Start of Block
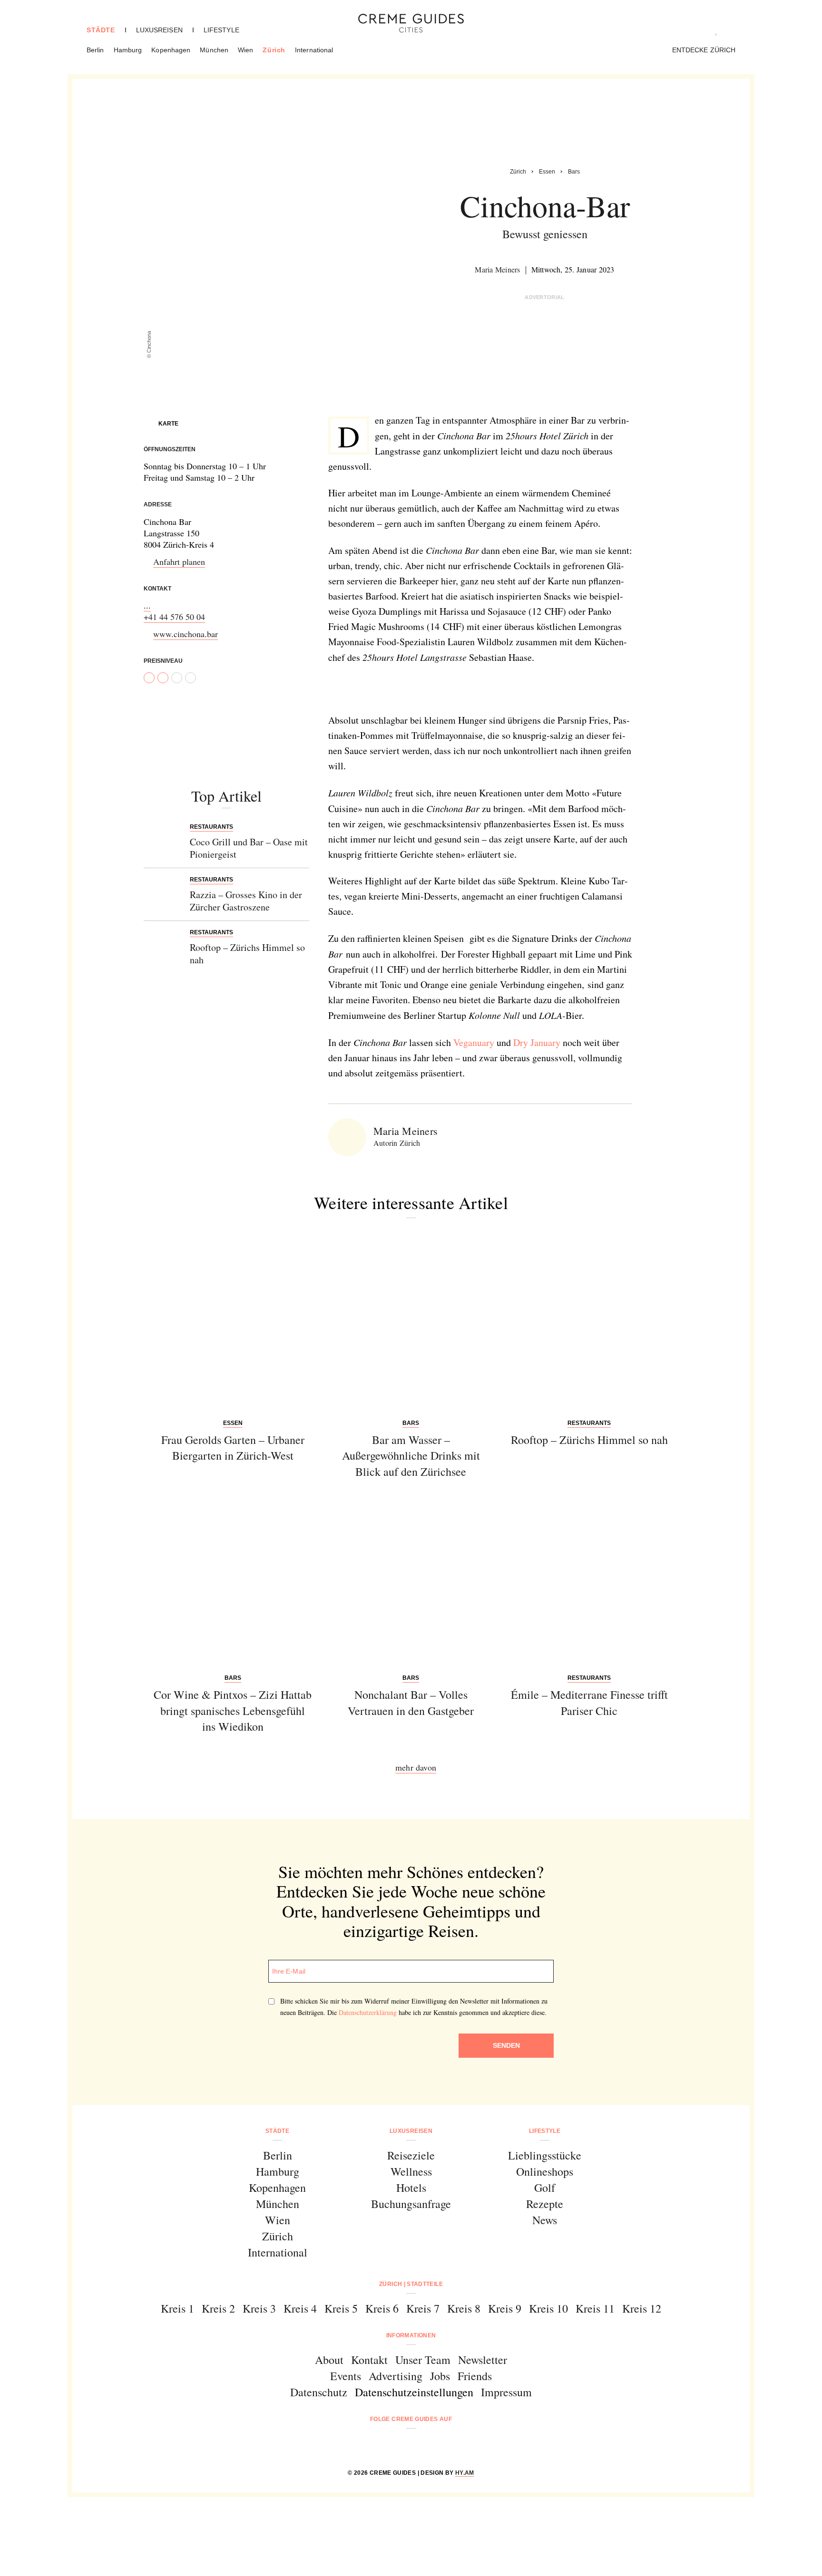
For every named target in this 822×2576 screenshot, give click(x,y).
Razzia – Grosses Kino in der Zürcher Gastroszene (246, 900)
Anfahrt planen (179, 561)
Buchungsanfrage (411, 2203)
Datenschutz (318, 2392)
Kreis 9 (504, 2308)
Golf (544, 2187)
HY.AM (464, 2472)
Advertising (395, 2375)
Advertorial (545, 297)
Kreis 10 (548, 2308)
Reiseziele (411, 2155)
End of Block
## What you need to do
A word-for-word copy of the lines from the one with "Anfahrt planen (179, 561)" through the end of the listing is what should be returned.

## Output for this exercise
Anfahrt planen (179, 561)
Buchungsanfrage (411, 2203)
Datenschutz (318, 2392)
Kreis 9 (504, 2308)
Golf (544, 2187)
HY.AM (464, 2472)
Advertising (395, 2375)
Advertorial (545, 297)
Kreis 10 (548, 2308)
Reiseziele (411, 2155)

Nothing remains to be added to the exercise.